Letting People do What They Do Best

ARTICLE
BY Barry Watson

Over decades of gathering and analyzing social values trend data, we’ve consistently found that individual autonomy and empowerment are at the heart of satisfaction. When people have the freedom and flexibility to express themselves and exercise their judgement – whether at work or in other areas of life – they tend to find more meaning in what they’re doing and often they achieve better results.  

These concepts often come up in our work with clients. For example, governments developing policy initiatives or businesses designing customer service environments. How do you create tools and experiences that give people the right balance of choice and freedom on one hand, and support and guidance on the other?  

But in addition to being important themes in our client work, autonomy and empowerment have also become more and more central to how we run our own company. They’ve always been part of the culture at Environics, but as our team has grown and our culture has evolved, the idea of autonomy has become a more conscious and explicit aspect of how we operate.  

I was recently speaking to one of our VPs, who’s been with Environics for almost 20 years. I mentioned that we’ve had a flexible work environment for the last five years. She gave me a puzzled look and said,  “I thought we’d always been flexible.” I realized that I’d been thinking of our work-from-home policy, which is five years old. She was thinking not of a policy but of the practical realities she’d experienced over time at Environics. We’ve had people working remotely, including in other cities, since the late 1990s. This is a long-standing part of our culture that was only named and formalized much later.  

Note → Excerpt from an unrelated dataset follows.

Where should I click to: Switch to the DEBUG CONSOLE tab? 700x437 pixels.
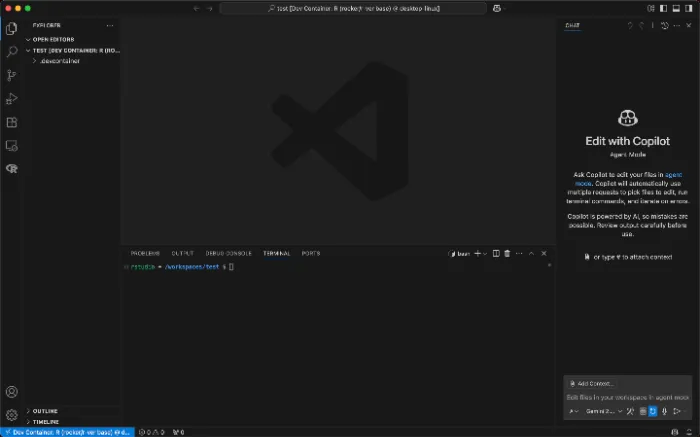228,253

Letting people work from home might seem like workaday practical decision (one that many firms are reckoning with now) – but it connects back to bedrock issues like trust and control, which are rooted in people’s values and identities. Traditional office environments were designed so companies could control employees. Managers needed to see that everyone was working as hard as organizations expected, and be able to dole out rewards and punishments to keep everyone on track. This mechanistic approach to managing performance doesn’t fail automatically or immediately, but, especially in creative fields, it can create limits and deficits that might not be obvious right away.  

When an employee’s need for autonomy and control is embraced, and they’re empowered to do what is right for their client and their company according to their own judgment, the meaning of an office changes and the level of engagement increases.

In my experience, when we work this way people find it worth their while to bring more of themselves to work – and that ultimately has benefits for productivity, creativity, relationships and culture. 

Not everyone wants to work this way. Some people do feel more comfortable when there are more fixed parameters. But in an environment like Environics, where we work to help clients interpret social change, dealing with some complexity and uncertainty tend to be part of the job – at least in most areas of the company. So the kinds of people who want to work with us tend to be adaptive navigators who respond very well to opportunities to chart their own course within a flexible framework that they can help to define. 

At one point, I was thinking about people who had left the company and why. I wanted to consider whether we were doing something wrong that we should try to fix. As I reflected, I realized that in a lot of cases, people had left to pursue some dream totally outside of our field.  They didn’t leave to join a competitor – they left to join the circus, say, or become a chef or psychotherapist. 

To me, the headline in those cases isn’t that we lost those people, it’s that we attracted them in the first place. These are people who have a lot of scope in terms of how they think about their work. They want to have interesting, fulfilling experiences and maybe even exercise a range of choices that’s broader than average. If we can create an atmosphere where people with that level of versatility and creativity can thrive professionally over a period of years – making valuable contributions alongside career researchers who stay with us for 5, 10, 20 years, as many do – to me that suggests we’re succeeding in making room for many different kinds of strengths. And I think that ultimately benefits our clients and our company over the long term.  

Just as society changes over time, our own culture within Environics also evolves. Our team is certainly a non-random sample: organizations attract distinct groups of people according to what they do and how they operate. But change in our company culture unfolds in a way that’s similar to social change in general. When new people join us, they bring new ways of seeing the world. These new perspectives help to evolve our collective outlook. The ideal is to make room for these new perspectives while continuing to value the experiences and insights of those who have years or decades of experience with the company. When we strike the right balance, we nurture a combination of new and established approaches, enabling us to build on our strengths while remaining attuned to socio-cultural changes that we work to help our clients understand and navigate.